» What you are asked to do: When you output the entries, begin with the first line and end with the line containing "Image resolution: width=1568", keeping each line exactly as it is.

» Input for this task:
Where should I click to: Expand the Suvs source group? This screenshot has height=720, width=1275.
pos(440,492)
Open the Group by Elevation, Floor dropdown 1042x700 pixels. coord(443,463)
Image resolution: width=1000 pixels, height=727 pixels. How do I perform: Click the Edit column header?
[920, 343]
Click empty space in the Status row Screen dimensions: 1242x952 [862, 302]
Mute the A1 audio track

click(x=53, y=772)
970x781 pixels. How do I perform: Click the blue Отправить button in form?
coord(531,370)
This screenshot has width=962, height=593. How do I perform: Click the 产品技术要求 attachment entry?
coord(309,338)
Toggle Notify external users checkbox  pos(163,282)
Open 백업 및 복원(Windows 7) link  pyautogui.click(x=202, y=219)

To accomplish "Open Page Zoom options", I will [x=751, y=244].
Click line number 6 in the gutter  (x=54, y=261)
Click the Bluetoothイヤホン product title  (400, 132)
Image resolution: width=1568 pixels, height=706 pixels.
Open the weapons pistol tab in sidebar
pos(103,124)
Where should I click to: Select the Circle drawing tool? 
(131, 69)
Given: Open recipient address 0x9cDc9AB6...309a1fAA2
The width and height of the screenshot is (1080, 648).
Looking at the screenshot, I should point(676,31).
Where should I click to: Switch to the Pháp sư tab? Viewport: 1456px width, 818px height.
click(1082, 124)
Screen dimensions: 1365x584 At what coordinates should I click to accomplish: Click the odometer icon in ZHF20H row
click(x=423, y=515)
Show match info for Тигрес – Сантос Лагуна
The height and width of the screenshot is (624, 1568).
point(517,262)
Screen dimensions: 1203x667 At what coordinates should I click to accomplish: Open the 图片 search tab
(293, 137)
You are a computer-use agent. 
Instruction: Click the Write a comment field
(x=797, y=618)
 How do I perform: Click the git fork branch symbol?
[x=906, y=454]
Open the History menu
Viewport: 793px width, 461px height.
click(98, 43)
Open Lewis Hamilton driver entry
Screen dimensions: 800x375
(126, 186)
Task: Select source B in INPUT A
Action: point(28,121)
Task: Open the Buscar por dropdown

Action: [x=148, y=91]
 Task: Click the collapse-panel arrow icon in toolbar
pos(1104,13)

» The completed task:
Where should I click to: Expand the Suvs source group? This screenshot has height=720, width=1275.
pos(440,492)
Open the Group by Elevation, Floor dropdown 1042x700 pixels. coord(443,463)
Image resolution: width=1000 pixels, height=727 pixels. How do I perform: Click the Edit column header?
[920, 343]
Click empty space in the Status row Screen dimensions: 1242x952 [862, 302]
Mute the A1 audio track

click(x=53, y=772)
970x781 pixels. How do I perform: Click the blue Отправить button in form?
coord(531,370)
This screenshot has width=962, height=593. How do I perform: Click the 产品技术要求 attachment entry?
coord(309,338)
Toggle Notify external users checkbox  pos(163,282)
Open 백업 및 복원(Windows 7) link  pyautogui.click(x=202, y=219)

To accomplish "Open Page Zoom options", I will [x=751, y=244].
Click line number 6 in the gutter  (x=54, y=261)
Click the Bluetoothイヤホン product title  (400, 132)
Image resolution: width=1568 pixels, height=706 pixels.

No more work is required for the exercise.